▶ _Try it_:
Every entry below is to be retyped exactly as it stands.

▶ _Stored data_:

● ● ● ● ● ● ●

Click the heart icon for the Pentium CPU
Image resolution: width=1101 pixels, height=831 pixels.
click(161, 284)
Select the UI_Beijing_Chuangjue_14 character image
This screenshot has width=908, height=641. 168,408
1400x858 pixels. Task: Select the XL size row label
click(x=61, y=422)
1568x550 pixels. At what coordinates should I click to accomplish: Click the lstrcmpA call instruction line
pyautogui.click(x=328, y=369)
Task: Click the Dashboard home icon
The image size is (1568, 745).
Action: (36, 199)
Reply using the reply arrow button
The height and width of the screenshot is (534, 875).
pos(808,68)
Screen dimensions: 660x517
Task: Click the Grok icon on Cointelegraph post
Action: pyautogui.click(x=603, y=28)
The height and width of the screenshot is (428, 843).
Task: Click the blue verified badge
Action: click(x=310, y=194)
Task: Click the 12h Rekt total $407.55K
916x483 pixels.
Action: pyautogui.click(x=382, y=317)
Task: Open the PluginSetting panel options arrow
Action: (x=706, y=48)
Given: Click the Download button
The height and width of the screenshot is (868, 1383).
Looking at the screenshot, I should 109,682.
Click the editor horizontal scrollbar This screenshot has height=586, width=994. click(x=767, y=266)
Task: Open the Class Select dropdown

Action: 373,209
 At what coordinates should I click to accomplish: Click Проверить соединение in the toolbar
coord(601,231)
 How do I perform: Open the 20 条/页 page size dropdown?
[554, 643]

● ● ● ● ● ● ●

▶ _Your response_:
Click the heart icon for the Pentium CPU
Image resolution: width=1101 pixels, height=831 pixels.
click(161, 284)
Select the UI_Beijing_Chuangjue_14 character image
This screenshot has width=908, height=641. 168,408
1400x858 pixels. Task: Select the XL size row label
click(x=61, y=422)
1568x550 pixels. At what coordinates should I click to accomplish: Click the lstrcmpA call instruction line
pyautogui.click(x=328, y=369)
Task: Click the Dashboard home icon
The image size is (1568, 745).
Action: (36, 199)
Reply using the reply arrow button
The height and width of the screenshot is (534, 875).
pos(808,68)
Screen dimensions: 660x517
Task: Click the Grok icon on Cointelegraph post
Action: pyautogui.click(x=603, y=28)
The height and width of the screenshot is (428, 843).
Task: Click the blue verified badge
Action: click(x=310, y=194)
Task: Click the 12h Rekt total $407.55K
916x483 pixels.
Action: pyautogui.click(x=382, y=317)
Task: Open the PluginSetting panel options arrow
Action: (x=706, y=48)
Given: Click the Download button
The height and width of the screenshot is (868, 1383).
Looking at the screenshot, I should 109,682.
Click the editor horizontal scrollbar This screenshot has height=586, width=994. click(x=767, y=266)
Task: Open the Class Select dropdown

Action: 373,209
 At what coordinates should I click to accomplish: Click Проверить соединение in the toolbar
coord(601,231)
 How do I perform: Open the 20 条/页 page size dropdown?
[554, 643]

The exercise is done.